The Sun Does Shine

I’ve never shed a tear reading a book. I’ve laughed, ive smirked, I’ve cussed; never teared up or cried.

This book made me tear up. Right at the part where he started to want to give up (when his mother passed), when his constant please went unanswered for years, and later denied without sometimes even a second look, and when he was finally able to say he was going home. This book was emotional, but needed and required in order to shed light on an issue that unfolds and gets exposed as we peel back the layers of issues within this society.
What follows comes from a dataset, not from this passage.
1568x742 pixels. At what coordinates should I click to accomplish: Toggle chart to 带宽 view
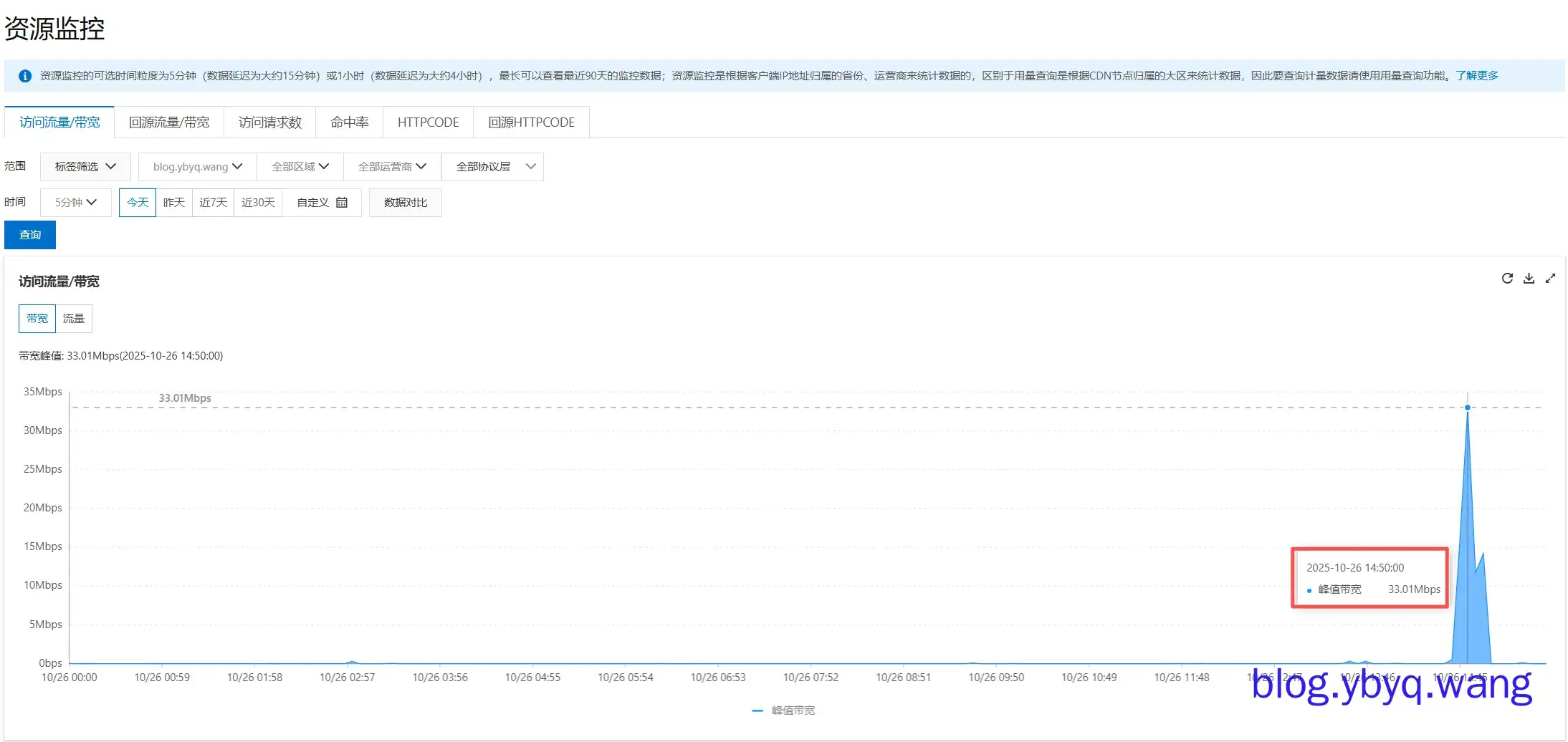(37, 319)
Anthony Ray Hinton’s story is jarring, earth-shattering, appalling, hopeful, inspiring. Although it took me some time to read this book (I did stop and recently came back to it), I never forgot his story in between. I remembered exactly where I was, and I was determined to finish this book because it is important. This is history. It is a piece of our culture that needs to be acknowledged because this is happening to more than just Mr. Hinton. In the afterward of his book, there is a list of names of people on death row. He said statistically, 1 in every 10 are innocent. There’s about a 22-page long list of names at the end of the book.

It’s something that people have said; almost an unspoken notion that there are people who are wrongly convicted or wrongly accused of crimes sitting in prison and even on death row. To see the pages and pages of names…..I really have no words.

I’m so happy to know that Mr. Hinton was able to have justice served and his freedom was given back to him, after being taken for three decades. It should have and needed to happen sooner; but his forgiveness towards the people that wronged him is beyond admirable.

This book was amazing, and I recommend everyone to read it. Part of changing this world is equipping yourself with knowledge; and what better way to learn than from a man who lived with a racial prejudice and injustice against him and had his life stripped from him for 30 years?